Prof. Barclay Morrison Lecture Underscores Advances in Brain Injury Research

Sep 23 2015 | By Jesse Adams | Photo: Susan Cook

When someone suffers a traumatic brain injury (TBI), the damage is often just beginning. Over hours and days, the primary injury can set off a cascade of secondary injuries as the body activates various cellular and metabolic processes ultimately responsible for the majority of cell death. In this delay lies an opportunity for researchers to prevent that additional damage and preserve living brain tissue.

Morrison's lecture was part of the Stavros Niarchos Brain Insight Lecture series hosted by Columbia's Mortimer B. Zuckerman Mind Brain Behavior Institute.

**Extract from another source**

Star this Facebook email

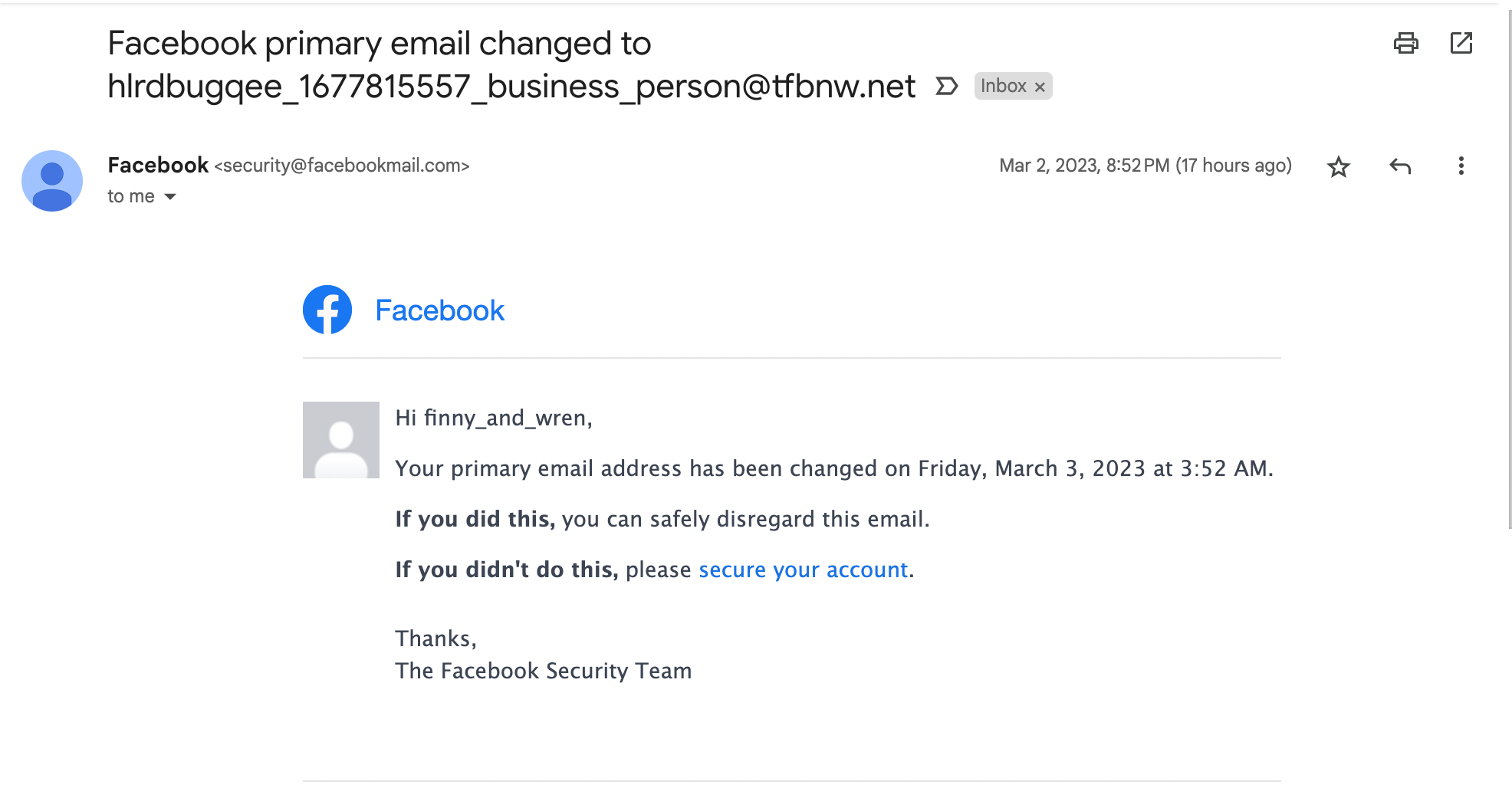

That’s where Barclay Morrison comes in. Morrison, associate professor of biomedical engineering and head of Columbia Engineering’s Neurotrauma and Repair Laboratory, is a leading expert in the field and has developed novel treatments for TBIs and their aftermath. He discussed his work in a Sept. 17 talk held at the New York Public Library’s Schomburg Center for Black Culture in Harlem. The discussion was part of the Stavros Niarchos Brain Insight Lecture series hosted by Columbia’s  Mortimer B. Zuckerman Mind Brain Behavior Institute.

“Traumatic brain injuries are really like taking a hammer to a computer,” said Morrison. “A lot of bad things happen at the same time.”

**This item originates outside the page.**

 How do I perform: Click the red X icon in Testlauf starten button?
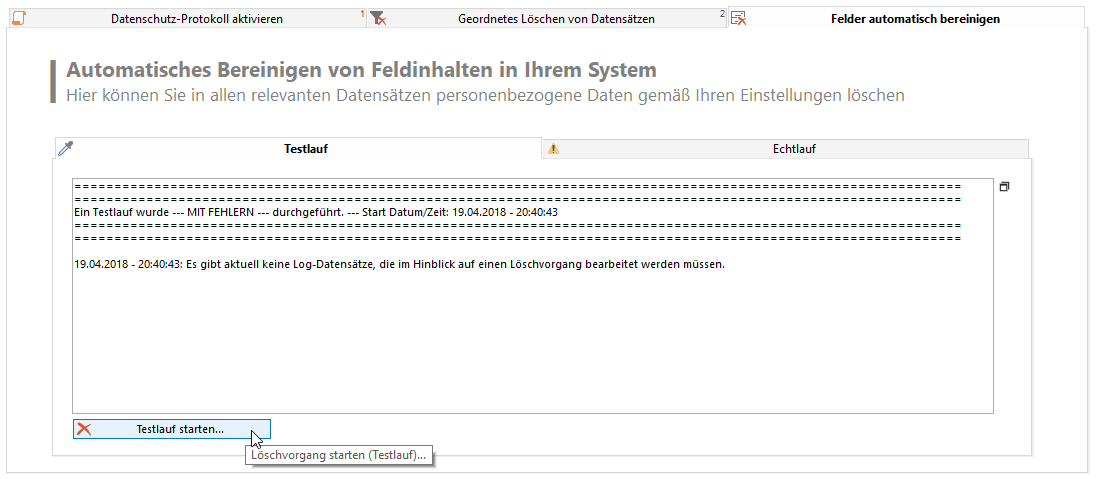(x=85, y=429)
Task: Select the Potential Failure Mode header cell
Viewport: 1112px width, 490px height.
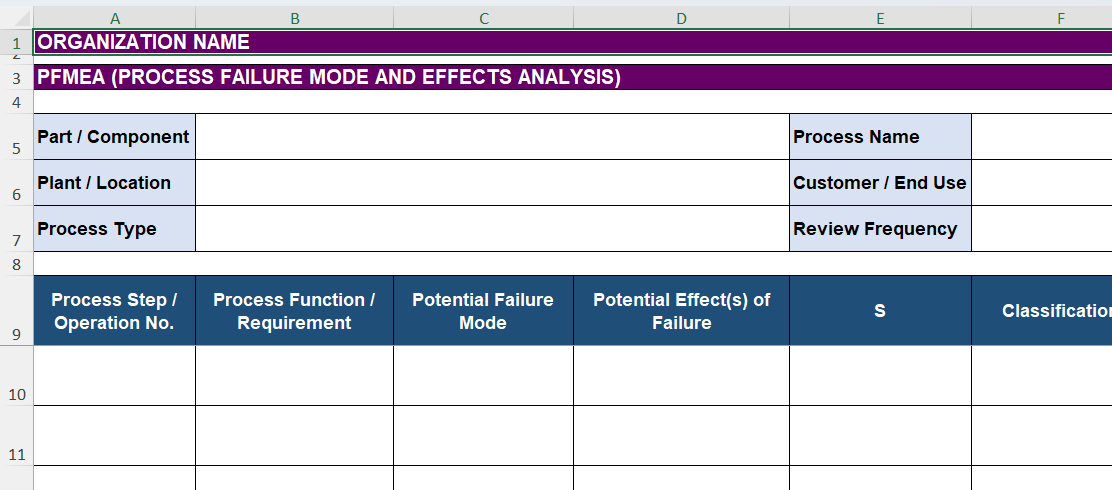Action: [x=483, y=311]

With reference to soldiers’ head wounds on the battlefield, athletes’ injuries, motor vehicle riders’ accidents, and his own concussion in the third grade, Morrison detailed how the brain responds to traumatic injuries, likening what happens after an impact or blast to the behavior of violently shaken gelatin and raw meat. He also brought up the curious case of Phineas Gage, who miraculously survived an 1848 railroad accident that pierced his brain with a 3.5 foot tamping iron. Morrison’s lecture highlighted the research being done in mechanical injury of the central nervous system that encompasses developing universal tolerance criteria for brain tissue, investigating the role of the cytoskeleton in injury, applying stem cell repair strategies, and developing silicon circuitry and electrode design for neural engineering.

“You give something to an engineer, and the first thing they’ll want to do is pull it apart,” Morrison said, describing his research quantifying how brain cells struggle and fail under stretching and stress. “If we can predict cell death and dysfunction, engineers devising safety equipment will have a benchmark around which to design and evaluate.”

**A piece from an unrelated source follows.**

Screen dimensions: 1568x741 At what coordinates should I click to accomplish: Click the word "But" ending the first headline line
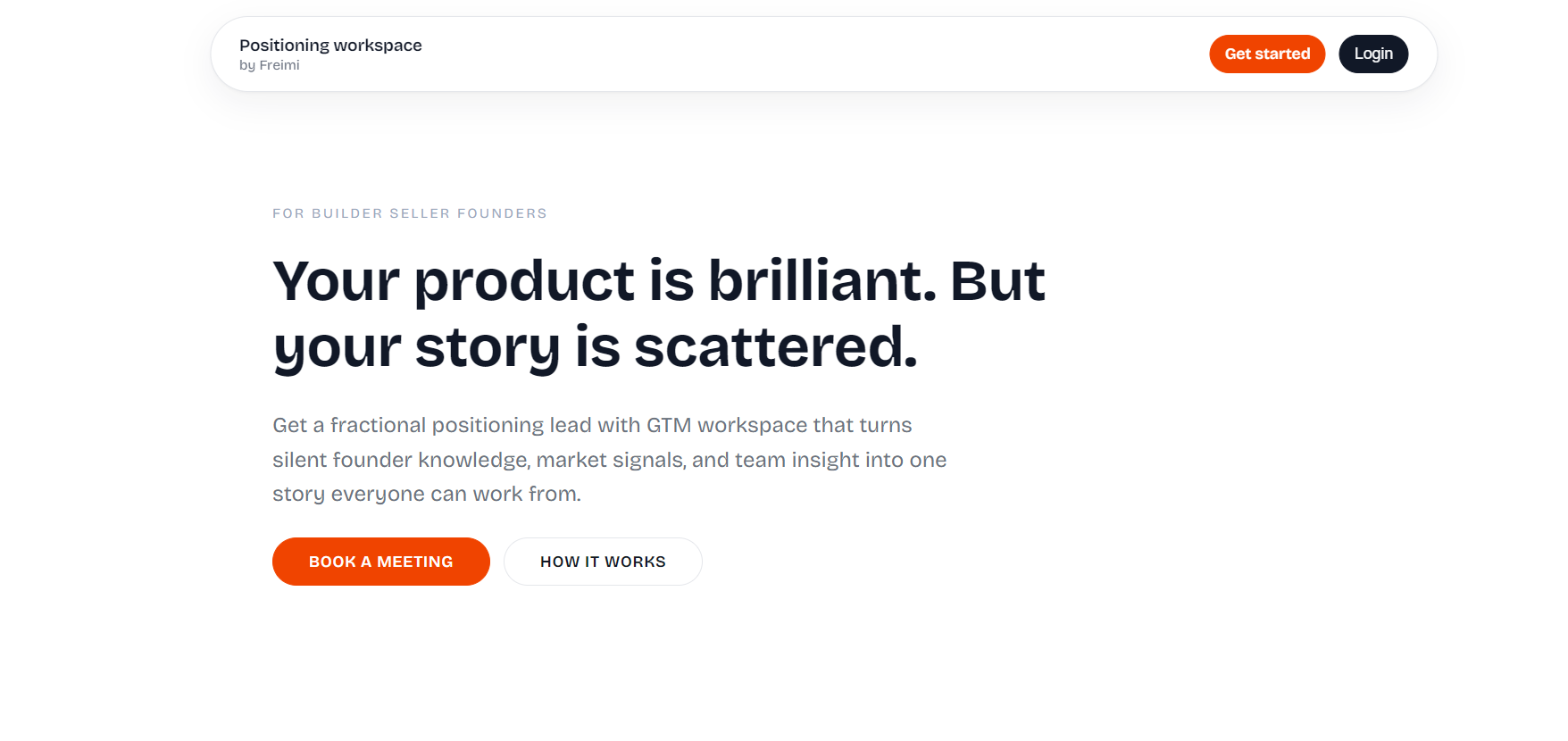pyautogui.click(x=997, y=281)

Morrison recently led the first study to determine the underlying mechanisms promoting post-injury functional recovery of the blood-brain barrier, a semipermeable restrictive layer that maintains the brain’s microenvironment and protects it from toxins. His team discovered that, in in vitro models at least, pharmaceutical therapies with steroid hormones known as glucocorticoids showed great promise for restoring the barrier and treating TBI’s.

“Right now, if you get a brain injury there’s little we can do,” Morrison noted. “If you’ve heard nothing else tonight, remember to wear your seatbelt and your helmet.”

Opening remarks were made by Thomas Jessell, professor of molecular chemistry and biophysics and of neuroscience at the Columbia University Medical Center, and co-director of the Zuckerman Mind Brain Behavior Institute. The Stavros Niarchos Brain Insight Lecture series is devoted to enhancing public understanding of the biology of the mind and the complexity of human behavior.